• [Stored data entries]
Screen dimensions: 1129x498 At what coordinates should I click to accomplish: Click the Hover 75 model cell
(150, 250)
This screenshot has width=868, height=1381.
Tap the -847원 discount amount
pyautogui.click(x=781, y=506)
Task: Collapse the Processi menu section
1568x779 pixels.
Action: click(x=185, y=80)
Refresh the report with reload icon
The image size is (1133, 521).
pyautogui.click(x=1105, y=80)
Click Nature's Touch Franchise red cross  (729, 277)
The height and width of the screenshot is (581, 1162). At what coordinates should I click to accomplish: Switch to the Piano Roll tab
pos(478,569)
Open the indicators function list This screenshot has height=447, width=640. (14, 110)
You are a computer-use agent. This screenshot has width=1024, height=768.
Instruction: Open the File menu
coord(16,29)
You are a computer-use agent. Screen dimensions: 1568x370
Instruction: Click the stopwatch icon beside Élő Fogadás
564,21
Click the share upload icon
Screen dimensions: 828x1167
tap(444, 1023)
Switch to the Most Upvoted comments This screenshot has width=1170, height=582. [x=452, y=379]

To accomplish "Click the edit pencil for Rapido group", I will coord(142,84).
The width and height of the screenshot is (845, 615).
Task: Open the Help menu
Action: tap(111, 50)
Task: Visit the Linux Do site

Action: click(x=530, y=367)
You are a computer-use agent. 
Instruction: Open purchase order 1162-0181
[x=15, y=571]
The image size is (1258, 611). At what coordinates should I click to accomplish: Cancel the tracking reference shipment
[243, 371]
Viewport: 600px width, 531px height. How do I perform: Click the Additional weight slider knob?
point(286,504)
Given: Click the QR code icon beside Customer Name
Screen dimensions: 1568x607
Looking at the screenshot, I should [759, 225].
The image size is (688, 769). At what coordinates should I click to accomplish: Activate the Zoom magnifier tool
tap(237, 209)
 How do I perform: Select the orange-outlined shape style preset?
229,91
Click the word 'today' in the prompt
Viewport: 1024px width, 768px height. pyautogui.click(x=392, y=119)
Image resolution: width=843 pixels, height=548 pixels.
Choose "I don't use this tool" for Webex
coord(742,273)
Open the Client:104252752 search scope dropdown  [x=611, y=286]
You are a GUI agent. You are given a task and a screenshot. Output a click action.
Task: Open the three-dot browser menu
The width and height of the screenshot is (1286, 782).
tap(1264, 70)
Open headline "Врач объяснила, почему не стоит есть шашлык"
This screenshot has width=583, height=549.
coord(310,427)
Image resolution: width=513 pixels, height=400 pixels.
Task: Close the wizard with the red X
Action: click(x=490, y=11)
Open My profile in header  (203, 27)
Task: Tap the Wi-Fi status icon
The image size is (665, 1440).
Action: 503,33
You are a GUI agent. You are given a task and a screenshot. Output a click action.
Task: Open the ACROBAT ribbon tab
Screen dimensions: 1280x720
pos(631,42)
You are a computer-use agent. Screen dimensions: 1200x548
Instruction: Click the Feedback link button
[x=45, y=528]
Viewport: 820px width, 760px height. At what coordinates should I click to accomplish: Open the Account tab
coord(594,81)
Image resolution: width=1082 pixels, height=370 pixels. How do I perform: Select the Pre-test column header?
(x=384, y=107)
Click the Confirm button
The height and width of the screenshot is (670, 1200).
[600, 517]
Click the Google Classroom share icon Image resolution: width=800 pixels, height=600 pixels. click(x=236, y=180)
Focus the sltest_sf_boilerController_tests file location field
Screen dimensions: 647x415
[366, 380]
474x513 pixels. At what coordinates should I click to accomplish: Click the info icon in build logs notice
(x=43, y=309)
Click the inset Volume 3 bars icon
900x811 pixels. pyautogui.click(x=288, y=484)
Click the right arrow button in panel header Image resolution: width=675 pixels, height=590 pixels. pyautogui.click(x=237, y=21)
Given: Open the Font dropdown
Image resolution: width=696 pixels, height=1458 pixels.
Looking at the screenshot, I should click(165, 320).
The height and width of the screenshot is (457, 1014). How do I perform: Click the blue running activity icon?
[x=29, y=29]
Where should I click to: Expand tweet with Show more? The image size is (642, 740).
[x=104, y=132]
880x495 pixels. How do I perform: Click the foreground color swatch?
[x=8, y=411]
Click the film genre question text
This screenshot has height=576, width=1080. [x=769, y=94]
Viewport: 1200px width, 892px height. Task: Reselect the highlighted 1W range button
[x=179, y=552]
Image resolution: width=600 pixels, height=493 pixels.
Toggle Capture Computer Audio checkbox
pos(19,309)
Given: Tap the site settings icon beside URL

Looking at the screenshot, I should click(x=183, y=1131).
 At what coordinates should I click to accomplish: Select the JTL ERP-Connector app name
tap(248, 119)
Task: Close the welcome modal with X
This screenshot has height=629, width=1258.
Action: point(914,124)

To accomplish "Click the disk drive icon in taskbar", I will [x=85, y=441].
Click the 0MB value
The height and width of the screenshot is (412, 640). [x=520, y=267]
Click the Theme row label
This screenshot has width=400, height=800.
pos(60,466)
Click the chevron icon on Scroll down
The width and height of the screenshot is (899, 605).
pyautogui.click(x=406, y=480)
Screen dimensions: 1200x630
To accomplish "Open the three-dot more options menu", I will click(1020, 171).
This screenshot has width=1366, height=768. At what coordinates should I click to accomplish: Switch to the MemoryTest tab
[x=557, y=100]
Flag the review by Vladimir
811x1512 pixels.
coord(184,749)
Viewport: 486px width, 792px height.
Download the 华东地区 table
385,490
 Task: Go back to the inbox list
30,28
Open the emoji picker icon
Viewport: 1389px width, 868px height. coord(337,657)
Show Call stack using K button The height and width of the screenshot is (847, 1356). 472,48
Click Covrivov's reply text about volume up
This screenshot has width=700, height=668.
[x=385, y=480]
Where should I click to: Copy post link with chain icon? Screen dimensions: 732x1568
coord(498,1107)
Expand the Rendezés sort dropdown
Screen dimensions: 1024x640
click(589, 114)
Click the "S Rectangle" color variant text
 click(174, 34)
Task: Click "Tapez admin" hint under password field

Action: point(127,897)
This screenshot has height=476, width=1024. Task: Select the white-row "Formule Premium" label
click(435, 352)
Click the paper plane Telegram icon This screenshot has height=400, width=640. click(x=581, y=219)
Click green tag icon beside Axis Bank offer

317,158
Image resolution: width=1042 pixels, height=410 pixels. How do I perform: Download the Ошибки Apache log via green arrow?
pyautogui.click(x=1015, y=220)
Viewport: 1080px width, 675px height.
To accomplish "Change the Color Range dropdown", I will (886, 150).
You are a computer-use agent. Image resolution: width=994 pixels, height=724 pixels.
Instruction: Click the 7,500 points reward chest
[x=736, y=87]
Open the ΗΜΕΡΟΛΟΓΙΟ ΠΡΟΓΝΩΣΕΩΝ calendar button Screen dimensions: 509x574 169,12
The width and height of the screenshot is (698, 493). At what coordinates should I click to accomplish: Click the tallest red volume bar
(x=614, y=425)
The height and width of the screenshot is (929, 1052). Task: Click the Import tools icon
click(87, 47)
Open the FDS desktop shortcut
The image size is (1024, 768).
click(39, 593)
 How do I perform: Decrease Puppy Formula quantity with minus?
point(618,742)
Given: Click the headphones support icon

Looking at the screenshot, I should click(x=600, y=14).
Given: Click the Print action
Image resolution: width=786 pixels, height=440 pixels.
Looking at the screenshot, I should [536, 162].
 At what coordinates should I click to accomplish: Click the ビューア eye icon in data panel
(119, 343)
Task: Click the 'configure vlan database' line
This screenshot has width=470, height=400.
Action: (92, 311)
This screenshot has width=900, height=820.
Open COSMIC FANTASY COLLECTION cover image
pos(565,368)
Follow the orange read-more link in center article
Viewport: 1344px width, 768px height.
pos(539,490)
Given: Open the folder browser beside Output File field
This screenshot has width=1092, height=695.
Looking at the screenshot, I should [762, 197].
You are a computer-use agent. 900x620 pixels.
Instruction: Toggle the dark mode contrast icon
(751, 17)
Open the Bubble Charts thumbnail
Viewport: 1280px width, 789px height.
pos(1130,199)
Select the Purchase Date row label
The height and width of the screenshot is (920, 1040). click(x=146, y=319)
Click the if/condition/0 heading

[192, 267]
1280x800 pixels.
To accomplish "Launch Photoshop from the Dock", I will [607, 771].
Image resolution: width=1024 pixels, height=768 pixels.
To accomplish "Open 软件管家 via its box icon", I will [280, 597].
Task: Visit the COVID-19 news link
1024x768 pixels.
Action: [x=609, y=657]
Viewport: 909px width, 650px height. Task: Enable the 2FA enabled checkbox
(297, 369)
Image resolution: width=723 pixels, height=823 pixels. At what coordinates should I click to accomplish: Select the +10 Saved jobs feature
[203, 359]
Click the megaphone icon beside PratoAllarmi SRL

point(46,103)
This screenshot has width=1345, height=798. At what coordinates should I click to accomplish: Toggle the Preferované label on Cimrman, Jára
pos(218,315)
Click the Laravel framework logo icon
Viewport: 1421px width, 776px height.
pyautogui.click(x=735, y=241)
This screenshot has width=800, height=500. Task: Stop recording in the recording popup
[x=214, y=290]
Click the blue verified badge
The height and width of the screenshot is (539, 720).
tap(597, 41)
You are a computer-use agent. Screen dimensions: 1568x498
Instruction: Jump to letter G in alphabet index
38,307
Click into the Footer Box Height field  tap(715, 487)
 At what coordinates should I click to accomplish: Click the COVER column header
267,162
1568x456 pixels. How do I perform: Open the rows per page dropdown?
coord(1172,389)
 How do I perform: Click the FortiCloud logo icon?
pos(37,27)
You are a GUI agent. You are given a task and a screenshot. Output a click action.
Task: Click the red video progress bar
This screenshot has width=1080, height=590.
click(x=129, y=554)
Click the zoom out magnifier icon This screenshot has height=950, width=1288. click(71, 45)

• [DIRECTIONS] From the records above, transcribe exactly the run of lines that opens with the line holding "Follow the orange" and closes with the line holding "Image resolution: width=1024", both included.

• [TASK OUTPUT]
Follow the orange read-more link in center article
Viewport: 1344px width, 768px height.
pos(539,490)
Given: Open the folder browser beside Output File field
This screenshot has width=1092, height=695.
Looking at the screenshot, I should [762, 197].
You are a computer-use agent. 900x620 pixels.
Instruction: Toggle the dark mode contrast icon
(751, 17)
Open the Bubble Charts thumbnail
Viewport: 1280px width, 789px height.
pos(1130,199)
Select the Purchase Date row label
The height and width of the screenshot is (920, 1040). click(x=146, y=319)
Click the if/condition/0 heading

[192, 267]
1280x800 pixels.
To accomplish "Launch Photoshop from the Dock", I will [607, 771].
Image resolution: width=1024 pixels, height=768 pixels.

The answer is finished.